Every line in the records below between the one holding "Task: Sort by the Enabled column header" and the one holding "Given: Click the exclamation warning icon", inclusive, is to be set down exactly; all other lines are to be left out.

Supplied material:
########################################
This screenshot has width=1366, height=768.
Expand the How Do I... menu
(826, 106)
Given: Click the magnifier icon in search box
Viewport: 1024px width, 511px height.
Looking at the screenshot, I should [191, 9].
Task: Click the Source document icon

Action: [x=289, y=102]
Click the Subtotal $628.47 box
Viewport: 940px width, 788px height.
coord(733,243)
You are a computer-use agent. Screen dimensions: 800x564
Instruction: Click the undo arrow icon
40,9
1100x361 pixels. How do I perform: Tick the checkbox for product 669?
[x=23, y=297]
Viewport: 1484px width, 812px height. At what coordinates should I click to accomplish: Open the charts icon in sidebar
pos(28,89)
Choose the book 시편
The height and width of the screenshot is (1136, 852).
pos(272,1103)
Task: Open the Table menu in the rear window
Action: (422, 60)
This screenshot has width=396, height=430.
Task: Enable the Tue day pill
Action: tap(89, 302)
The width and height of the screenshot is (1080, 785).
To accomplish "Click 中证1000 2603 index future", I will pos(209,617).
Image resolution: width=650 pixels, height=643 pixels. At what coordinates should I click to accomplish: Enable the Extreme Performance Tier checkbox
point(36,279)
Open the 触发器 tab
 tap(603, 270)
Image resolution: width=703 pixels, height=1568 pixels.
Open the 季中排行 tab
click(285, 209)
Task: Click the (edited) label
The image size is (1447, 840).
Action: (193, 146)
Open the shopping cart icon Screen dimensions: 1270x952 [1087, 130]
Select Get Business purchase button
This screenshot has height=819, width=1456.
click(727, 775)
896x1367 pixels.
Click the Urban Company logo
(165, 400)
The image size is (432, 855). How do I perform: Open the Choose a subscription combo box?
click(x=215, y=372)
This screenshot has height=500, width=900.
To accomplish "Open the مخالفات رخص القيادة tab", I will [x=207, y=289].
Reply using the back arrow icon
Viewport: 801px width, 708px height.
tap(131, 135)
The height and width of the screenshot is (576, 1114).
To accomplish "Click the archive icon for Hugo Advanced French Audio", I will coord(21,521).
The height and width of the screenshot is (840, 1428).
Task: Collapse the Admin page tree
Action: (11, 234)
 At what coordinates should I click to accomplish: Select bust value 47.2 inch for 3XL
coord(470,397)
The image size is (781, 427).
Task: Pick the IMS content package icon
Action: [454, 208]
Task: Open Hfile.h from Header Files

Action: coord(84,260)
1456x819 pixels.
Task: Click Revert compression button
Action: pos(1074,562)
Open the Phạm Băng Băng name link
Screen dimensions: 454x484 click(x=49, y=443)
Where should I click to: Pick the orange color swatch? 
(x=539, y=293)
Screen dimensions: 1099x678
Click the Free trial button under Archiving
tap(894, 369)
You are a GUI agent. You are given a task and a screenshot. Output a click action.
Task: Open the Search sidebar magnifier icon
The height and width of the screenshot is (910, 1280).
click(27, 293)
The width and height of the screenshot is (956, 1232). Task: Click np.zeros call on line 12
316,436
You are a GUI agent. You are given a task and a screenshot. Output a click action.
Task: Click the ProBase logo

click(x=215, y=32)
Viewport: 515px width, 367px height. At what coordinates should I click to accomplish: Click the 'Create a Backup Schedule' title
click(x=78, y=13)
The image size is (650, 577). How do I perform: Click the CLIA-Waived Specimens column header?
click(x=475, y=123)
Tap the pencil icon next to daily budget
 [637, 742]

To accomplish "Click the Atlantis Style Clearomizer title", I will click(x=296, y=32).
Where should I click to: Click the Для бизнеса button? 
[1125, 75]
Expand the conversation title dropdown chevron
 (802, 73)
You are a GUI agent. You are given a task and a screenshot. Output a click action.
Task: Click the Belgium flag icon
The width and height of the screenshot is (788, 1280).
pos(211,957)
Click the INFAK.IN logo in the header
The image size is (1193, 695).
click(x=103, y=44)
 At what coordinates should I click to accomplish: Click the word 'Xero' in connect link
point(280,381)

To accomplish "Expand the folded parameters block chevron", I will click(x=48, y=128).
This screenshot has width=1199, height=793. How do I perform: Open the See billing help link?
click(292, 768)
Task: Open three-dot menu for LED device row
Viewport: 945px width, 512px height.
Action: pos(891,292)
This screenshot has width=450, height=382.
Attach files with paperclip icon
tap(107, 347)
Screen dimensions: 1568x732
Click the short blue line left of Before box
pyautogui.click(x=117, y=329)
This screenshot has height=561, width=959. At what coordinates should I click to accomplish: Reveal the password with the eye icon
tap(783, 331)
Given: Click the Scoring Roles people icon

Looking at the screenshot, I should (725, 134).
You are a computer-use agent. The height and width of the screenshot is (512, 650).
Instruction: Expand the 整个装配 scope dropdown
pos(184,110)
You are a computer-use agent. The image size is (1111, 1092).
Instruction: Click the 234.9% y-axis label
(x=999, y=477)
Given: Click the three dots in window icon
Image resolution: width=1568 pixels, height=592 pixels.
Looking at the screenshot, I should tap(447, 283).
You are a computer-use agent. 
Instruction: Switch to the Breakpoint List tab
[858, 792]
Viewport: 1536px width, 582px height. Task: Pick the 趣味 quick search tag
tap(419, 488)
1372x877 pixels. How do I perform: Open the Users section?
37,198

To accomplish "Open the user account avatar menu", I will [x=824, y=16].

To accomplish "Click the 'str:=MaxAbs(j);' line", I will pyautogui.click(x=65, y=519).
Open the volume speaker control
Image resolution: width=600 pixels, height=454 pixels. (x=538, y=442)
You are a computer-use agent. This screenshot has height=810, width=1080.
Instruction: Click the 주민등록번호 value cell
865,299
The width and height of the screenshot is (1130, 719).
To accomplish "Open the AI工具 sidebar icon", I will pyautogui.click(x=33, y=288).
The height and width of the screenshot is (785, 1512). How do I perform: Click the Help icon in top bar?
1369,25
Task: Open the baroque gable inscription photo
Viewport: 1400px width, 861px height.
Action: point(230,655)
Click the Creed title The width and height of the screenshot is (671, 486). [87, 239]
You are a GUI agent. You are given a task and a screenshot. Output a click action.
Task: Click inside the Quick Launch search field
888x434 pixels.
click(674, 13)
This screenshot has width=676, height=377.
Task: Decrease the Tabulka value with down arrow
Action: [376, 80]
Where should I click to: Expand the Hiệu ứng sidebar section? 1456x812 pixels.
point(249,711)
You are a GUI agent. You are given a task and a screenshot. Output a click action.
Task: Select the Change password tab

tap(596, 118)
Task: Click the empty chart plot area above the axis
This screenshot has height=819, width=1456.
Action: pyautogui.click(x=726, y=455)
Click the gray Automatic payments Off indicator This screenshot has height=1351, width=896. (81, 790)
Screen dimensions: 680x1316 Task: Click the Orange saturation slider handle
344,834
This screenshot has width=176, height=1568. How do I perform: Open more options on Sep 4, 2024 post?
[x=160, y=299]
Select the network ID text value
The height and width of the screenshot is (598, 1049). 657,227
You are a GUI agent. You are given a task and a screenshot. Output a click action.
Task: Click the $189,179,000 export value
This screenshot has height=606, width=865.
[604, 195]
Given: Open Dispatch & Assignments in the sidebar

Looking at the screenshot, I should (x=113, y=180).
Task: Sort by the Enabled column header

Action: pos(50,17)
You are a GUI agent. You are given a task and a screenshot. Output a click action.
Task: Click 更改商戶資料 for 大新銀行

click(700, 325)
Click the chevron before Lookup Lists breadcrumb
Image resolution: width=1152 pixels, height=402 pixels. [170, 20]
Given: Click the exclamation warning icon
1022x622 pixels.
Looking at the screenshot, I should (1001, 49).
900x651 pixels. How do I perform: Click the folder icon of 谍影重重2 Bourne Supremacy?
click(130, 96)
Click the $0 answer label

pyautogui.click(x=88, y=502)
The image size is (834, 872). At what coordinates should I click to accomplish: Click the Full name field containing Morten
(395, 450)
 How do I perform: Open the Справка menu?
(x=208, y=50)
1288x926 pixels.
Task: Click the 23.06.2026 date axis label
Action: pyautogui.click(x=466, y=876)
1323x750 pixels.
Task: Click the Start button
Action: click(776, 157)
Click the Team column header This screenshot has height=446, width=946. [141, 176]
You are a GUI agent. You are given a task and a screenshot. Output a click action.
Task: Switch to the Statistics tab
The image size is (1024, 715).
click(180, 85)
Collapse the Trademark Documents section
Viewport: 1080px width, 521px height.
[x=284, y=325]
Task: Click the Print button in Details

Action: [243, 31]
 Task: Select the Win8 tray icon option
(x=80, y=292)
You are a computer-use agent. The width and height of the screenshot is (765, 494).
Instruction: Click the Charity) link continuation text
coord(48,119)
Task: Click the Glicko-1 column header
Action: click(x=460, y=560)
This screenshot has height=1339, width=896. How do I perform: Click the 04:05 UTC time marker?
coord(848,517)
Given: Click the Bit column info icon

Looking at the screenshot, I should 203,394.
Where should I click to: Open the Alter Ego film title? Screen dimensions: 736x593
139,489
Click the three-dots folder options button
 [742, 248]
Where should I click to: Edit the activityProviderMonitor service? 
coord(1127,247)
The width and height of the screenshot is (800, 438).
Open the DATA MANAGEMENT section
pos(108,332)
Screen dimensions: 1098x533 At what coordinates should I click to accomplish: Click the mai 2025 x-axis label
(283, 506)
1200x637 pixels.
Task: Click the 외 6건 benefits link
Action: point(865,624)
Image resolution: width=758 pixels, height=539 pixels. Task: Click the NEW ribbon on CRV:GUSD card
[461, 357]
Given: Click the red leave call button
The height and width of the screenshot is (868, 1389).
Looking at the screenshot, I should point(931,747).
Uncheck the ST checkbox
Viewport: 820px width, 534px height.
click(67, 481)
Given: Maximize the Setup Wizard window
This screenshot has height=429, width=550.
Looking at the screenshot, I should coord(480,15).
########################################
Solution to this exercise:
Task: Sort by the Enabled column header

Action: pos(50,17)
You are a GUI agent. You are given a task and a screenshot. Output a click action.
Task: Click 更改商戶資料 for 大新銀行

click(700, 325)
Click the chevron before Lookup Lists breadcrumb
Image resolution: width=1152 pixels, height=402 pixels. [170, 20]
Given: Click the exclamation warning icon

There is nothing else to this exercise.